Assigned task —
Restate word for word the line with "Image resolution: width=1024" and the rest of the listing after it, ending at the final line, and include nothing else.

Data to examine —
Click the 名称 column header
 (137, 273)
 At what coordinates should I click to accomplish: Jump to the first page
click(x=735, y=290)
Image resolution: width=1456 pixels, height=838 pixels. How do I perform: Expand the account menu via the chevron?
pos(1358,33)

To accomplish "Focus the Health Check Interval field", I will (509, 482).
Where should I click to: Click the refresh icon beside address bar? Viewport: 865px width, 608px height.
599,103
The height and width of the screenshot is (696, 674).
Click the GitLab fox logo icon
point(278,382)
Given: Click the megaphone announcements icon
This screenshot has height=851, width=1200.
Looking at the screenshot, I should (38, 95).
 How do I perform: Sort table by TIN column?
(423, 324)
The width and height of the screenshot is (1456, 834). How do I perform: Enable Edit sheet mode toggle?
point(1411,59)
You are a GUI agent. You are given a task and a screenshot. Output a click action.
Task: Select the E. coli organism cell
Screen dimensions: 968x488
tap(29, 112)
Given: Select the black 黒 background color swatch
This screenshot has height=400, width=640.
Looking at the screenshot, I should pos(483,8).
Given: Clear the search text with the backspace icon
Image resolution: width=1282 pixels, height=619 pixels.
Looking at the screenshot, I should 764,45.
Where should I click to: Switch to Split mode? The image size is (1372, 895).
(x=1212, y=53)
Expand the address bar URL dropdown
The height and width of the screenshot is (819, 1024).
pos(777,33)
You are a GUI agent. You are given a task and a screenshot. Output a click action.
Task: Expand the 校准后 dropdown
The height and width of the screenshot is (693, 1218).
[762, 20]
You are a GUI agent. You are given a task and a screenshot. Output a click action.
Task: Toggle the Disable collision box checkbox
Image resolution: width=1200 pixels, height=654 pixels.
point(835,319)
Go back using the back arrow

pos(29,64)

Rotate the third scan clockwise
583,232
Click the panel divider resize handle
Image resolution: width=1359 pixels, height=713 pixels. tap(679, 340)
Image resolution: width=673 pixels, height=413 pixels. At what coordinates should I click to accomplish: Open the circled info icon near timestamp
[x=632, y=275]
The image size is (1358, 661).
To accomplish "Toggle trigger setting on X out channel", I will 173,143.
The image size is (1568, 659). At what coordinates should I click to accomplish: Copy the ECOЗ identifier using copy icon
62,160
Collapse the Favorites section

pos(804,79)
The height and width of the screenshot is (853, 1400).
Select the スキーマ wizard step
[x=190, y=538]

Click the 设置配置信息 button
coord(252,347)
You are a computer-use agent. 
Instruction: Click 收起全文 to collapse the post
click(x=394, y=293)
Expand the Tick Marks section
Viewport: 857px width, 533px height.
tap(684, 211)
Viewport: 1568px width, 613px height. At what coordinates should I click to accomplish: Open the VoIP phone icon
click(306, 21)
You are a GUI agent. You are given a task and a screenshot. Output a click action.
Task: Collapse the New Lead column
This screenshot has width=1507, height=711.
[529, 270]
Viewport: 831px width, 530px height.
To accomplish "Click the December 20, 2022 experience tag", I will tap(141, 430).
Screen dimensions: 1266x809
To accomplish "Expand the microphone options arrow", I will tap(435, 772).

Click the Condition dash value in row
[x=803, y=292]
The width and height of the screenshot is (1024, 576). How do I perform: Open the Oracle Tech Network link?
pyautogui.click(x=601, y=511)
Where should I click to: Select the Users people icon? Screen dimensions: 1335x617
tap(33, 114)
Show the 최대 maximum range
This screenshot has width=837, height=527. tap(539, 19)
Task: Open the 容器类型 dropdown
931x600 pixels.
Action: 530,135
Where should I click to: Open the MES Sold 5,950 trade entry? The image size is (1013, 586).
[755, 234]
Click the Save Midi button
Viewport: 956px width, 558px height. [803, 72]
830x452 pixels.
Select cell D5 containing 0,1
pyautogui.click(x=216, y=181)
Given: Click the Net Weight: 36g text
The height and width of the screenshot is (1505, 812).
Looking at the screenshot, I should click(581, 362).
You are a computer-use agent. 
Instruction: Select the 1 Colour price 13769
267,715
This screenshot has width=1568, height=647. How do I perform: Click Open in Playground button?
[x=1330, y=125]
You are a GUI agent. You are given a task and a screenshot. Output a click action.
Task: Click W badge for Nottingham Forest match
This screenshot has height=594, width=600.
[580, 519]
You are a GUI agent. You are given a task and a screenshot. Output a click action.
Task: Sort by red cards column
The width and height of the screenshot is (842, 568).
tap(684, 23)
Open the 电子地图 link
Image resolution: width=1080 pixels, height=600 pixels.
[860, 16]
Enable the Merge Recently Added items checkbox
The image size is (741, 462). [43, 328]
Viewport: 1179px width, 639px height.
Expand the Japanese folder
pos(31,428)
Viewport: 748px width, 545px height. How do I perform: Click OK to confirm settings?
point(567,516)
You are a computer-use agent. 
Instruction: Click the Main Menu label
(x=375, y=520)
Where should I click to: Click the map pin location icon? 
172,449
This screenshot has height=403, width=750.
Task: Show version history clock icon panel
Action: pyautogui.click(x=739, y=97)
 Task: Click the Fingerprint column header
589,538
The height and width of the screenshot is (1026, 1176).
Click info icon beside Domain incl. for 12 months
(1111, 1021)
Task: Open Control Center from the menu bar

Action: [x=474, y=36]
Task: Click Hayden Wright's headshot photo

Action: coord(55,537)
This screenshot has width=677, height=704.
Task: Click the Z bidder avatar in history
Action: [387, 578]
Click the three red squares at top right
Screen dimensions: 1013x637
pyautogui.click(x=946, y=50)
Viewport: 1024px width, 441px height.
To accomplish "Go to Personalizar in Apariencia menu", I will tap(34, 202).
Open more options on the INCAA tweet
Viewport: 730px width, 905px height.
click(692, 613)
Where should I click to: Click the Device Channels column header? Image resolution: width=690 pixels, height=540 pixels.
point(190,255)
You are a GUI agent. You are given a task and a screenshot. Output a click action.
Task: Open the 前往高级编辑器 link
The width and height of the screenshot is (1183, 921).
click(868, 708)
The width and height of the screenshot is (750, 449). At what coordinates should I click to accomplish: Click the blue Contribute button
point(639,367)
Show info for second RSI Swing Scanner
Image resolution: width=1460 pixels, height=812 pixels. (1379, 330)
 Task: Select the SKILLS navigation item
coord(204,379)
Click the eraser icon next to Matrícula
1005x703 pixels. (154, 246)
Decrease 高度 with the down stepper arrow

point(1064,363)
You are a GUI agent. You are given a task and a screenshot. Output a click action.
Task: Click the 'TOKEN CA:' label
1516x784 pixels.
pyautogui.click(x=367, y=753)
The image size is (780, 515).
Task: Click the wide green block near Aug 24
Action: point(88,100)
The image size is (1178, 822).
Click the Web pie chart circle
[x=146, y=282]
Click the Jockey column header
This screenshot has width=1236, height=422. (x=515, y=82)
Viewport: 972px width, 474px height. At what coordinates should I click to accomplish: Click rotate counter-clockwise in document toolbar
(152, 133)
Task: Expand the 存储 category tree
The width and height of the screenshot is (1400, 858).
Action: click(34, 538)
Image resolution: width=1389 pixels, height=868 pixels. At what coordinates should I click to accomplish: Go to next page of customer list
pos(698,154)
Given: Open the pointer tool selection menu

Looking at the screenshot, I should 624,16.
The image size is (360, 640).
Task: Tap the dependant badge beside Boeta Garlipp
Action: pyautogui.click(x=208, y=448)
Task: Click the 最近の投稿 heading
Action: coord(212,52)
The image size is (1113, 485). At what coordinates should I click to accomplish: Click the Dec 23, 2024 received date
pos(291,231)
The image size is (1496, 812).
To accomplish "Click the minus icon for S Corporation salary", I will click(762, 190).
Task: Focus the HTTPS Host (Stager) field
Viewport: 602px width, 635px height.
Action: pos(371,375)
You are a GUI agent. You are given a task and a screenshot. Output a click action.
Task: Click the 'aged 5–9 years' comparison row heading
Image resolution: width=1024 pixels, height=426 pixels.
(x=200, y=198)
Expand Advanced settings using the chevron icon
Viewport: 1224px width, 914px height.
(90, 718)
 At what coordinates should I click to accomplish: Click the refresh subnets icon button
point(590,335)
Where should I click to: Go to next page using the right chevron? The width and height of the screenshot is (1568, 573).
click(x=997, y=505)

Exercise solution —
Image resolution: width=1024 pixels, height=426 pixels.
(x=200, y=198)
Expand Advanced settings using the chevron icon
Viewport: 1224px width, 914px height.
(90, 718)
 At what coordinates should I click to accomplish: Click the refresh subnets icon button
point(590,335)
Where should I click to: Go to next page using the right chevron? The width and height of the screenshot is (1568, 573).
click(x=997, y=505)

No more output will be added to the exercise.